Ibadah ghairu mahdhah ini, tidak membutuhkan niat dalam pelaksanaanya, cukup dilakukan sesuai dengan ketentuan yang telah digariskan oleh syariat.
Selain dua pembagian di atas, Ibnu Rusydi juga menyelipkan satu jenis ibadah lain, yakni ibadah yang memiliki keserupaan dengan ibadah mahdhah dan Ibadah ghairu mahdhah. Ibadah yang termasuk dari kategori ini adalah wudhu. Dalam wudhu terdapat keserupaan apakah lebih dominan nilai ibadah saja sehingga termasuk ibadah mahdhah atau justru dalam wudhu lebih dominan nilai membersihkan sebagian anggota tubuh, sehingga termasuk ibadah ghairu mahdhah. Karena keserupaan inilah, menurut Ibnu Rusyd, ulama madzahibul arba’ah berbeda pendapat terkait wajibnya melakukan niat dalam melaksanakan wudhu.
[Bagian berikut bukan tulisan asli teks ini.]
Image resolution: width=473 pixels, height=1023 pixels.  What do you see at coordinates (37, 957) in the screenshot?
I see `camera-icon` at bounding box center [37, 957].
Pandangan Ibnu Rusyd di atas dijelaskan dalam salah satu karyanya, Bidayatul Mujtahid:
وسبب اختلافهم تردد الوضوء بين أن يكون عبادة محضة: أعني غير معقولة المعنى وإنما يقصد بها القربة له فقط كالصلاة وغيرها وبين أن يكون عبادة معقولة المعنى كغسل النجاسة فإنهم لا يختلفون أن العبادة المحضة مفتقرة إلى النية والعبادة المفهومة المعنى غير مفتقرة إلى النية والوضوء فيه شبه من العبادتين ولذلك وقع الخلاف فيه وذلك أنه يجمع عبادة ونظافة والفقه أن ينظر بأيهما هو أقوى شبها فيلحق به
Artinya, “Sebab perbedaan para ulama (Perihal niat dalam wudhu) adalah terkait kebimbangan menstatuskan wudhu sebagai ibadah mahdhah, yakni ibadah yang tidak dijangkau maksudnya oleh akal. Ibadah mahdhah ini hanya ditujukan untuk mendekatkan diri pada Allah, seperti shalat dan ibadah lainnya. Atau distatuskan sebagai ibadah ma’qulatul ma’na (Ibadah yang dapat dijangkau akal maksud pensyariatannya) seperti menghilangkan najis.
Mereka (para ulama) tidak berbeda pendapat bahwa Ibadah Mahdhah ini butuh terhadap niat dan Ibadah yang al-mafhumatul ma’na tidak butuh terhadap niat. Sedangkan wudhu terdapat keserupaan diantara dua jenis ibadah tersebut. Atas dasar inilah ulama’ berbeda pendapat dalam hal wajib tidaknya niat dalam wudhu. Hal ini dikarenakan di dalam wudhu sejatinya terkumpul makna ibadah dan makna membersihkan (tubuh), sedangkan fiqih lebih memandang makna mana yang lebih kuat di antara keduanya, lalu wudhu disamakan dengan makna tersebut,” (Lihat Ibnu Rusyd, Bidayatul Mujtahid, juz I, halaman 8).
Dengan demikian dapat disimpulkan bahwa dalam menjelaskan perbedaan ibadah mahdhah dan ghairu mahdhah, sebagian ulama (Syafi’iyah) mengarahkan pada bentuk pelaksanaan ibadahnya. Jika bentuk ibadah hubungannya hanya dengan gerakan tubuh tanpa ada kaitannya dengan harta benda, maka disebut ibadah mahdhah. Jika terdapat kaitannya dengan harta benda maka disebut ibadah ghairu mahdhah.
Adapun Ibnu Rusyd lebih mengarahkan perbedaan antara ibadah mahdhah dan ghairu mahdhah pada aspek dapat dijangkau oleh akal atau tidak maksud pensyariatan suatu ibadah. Jika tidak dapat dijangkau oleh akal, maka disebut ibadah mahdhah. Sedangkan jika dapat dijangkau oleh akal, maka disebut ibadah ghairu mahdhah. Wallahu a’lam.